Download or read book Through the Door of Life written by Joy Ladin and published by University of Wisconsin Pres. This book was released on 2012-03-15 with total page 271 pages. Available in PDF, EPUB and Kindle. Book excerpt: Professor Jay Ladin made headlines around the world when, after years of teaching literature at Yeshiva University, he returned to the Orthodox Jewish campus as a woman—Joy Ladin. In Through the Door of Life, Joy Ladin takes readers inside her transition as she changed genders and, in the process, created a new self. With unsparing honesty and surprising humor, Ladin wrestles with both the practical problems of gender transition and the larger moral, spiritual, and philosophical questions that arise. Ladin recounts her struggle to reconcile the pain of her experience living as the “wrong” gender with the pain of her children in losing the father they love. We eavesdrop on her lifelong conversations with the God whom she sees both as the source of her agony and as her hope for transcending it. We look over her shoulder as she learns to walk and talk as a woman after forty-plus years of walking and talking as a man. We stare with her into the mirror as she asks herself how the new self she is creating will ever become real. Ladin’s poignant memoir takes us from the death of living as the man she knew she wasn’t, to the shattering of family and career that accompanied her transition, to the new self, relationships, and love she finds when she opens the door of life. 2012 Finalist for the National Jewish Book Award for Biography, Autobiography, or Memoir “Wrenching—and liberating. . . .[it] opens up new ways of looking at gender and the place of LGBT Jews in community.”—Greater Phoenix Jewish News “Given her high-profile academic position, Ladin’s transition was a major news story in Israel and even internationally. But behind the public story was a private struggle and learning experience, and Ladin pulls no punches in telling that story. She offers a peek into how daunting it was to learn, with little support from others, how to dress as a middle-aged woman, to mu on make-up, to walk and talk like a female. She provides a front-row seat for observing how one person confronted a seemingly impossible situation and how she triumphed, however shakingly, over the many adversities, both societal and psychological, that stood in the way.”—The Gay and Lesbian Review Worldwide

Book Jewish Journeys  The Second Temple Period to the Bar Kokhba Revolt  536 Bce 136 Ce

Download or read book Jewish Journeys The Second Temple Period to the Bar Kokhba Revolt 536 Bce 136 Ce written by Tuvia Book and published by Maggid. This book was released on 2021-11-10 with total page 184 pages. Available in PDF, EPUB and Kindle. Book excerpt: This beautifully Illustrated history book is the the first volume to be published in a planned six-volume series directed at Jewish young adults.
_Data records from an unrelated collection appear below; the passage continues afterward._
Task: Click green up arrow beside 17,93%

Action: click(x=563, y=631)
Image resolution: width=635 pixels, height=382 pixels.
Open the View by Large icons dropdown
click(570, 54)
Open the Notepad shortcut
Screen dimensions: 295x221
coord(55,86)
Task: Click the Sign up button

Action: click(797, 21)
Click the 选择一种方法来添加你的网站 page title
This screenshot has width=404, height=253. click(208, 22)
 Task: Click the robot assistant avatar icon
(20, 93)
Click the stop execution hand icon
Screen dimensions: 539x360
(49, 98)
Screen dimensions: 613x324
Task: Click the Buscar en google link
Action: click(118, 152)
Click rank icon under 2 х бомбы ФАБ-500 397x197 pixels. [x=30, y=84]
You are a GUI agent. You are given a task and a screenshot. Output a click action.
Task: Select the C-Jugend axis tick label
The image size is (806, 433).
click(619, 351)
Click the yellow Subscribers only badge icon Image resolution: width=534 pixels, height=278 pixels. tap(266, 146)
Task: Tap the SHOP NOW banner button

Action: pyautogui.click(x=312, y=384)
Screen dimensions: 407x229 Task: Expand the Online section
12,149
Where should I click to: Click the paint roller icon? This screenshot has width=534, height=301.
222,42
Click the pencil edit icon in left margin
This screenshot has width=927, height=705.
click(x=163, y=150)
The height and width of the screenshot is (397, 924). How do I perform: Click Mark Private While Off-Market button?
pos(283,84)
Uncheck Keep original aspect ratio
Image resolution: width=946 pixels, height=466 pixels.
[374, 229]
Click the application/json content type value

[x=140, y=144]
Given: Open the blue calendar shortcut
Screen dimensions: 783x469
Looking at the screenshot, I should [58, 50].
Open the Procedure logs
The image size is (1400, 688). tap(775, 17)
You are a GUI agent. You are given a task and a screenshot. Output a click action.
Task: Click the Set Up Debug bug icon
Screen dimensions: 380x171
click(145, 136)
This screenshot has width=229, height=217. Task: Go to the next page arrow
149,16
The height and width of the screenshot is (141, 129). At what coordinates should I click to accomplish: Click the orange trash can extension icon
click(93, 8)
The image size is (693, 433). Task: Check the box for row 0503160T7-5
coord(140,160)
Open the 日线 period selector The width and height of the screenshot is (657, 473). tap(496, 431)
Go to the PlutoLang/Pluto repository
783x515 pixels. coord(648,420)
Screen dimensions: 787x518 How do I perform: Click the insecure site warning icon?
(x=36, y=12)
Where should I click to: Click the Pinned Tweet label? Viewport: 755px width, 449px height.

It is noteworthy that this inaugural volume tells the story of Jews returning to the Land of Israel, while the Diaspora continues to thrive in a world of superpowers which clash and cooperate - a period not unlike our own. We hope that this series will go some way to rectify the ignorance of our unique, long, and complex history, and to enable future Jewish adults to understand both their past and ground their future in a changing and evolving world.

Book The Jewish Journey

    Book Details:
  • Author : Rebecca Abrams
  • Publisher : Ashmolean Museum Oxford
  • Release : 2017
  • ISBN : 9781910807033
  • Pages : 0 pages

Download or read book The Jewish Journey written by Rebecca Abrams and published by Ashmolean Museum Oxford. This book was released on 2017 with total page 0 pages. Available in PDF, EPUB and Kindle. Book excerpt: "These are some of the remarkable Jewish objects in the Ashmolean Museum in Oxford, brought together here for the first time to tell the history of the Jewish people from Ancient Mesopotamia to the present day. Spanning 4000 years and fourteen countries, they document the astonishing diversity and adaptability of Jewish life over the centuries, and the long history of close interaction with other cultures and religions of the world."--Publisher's description.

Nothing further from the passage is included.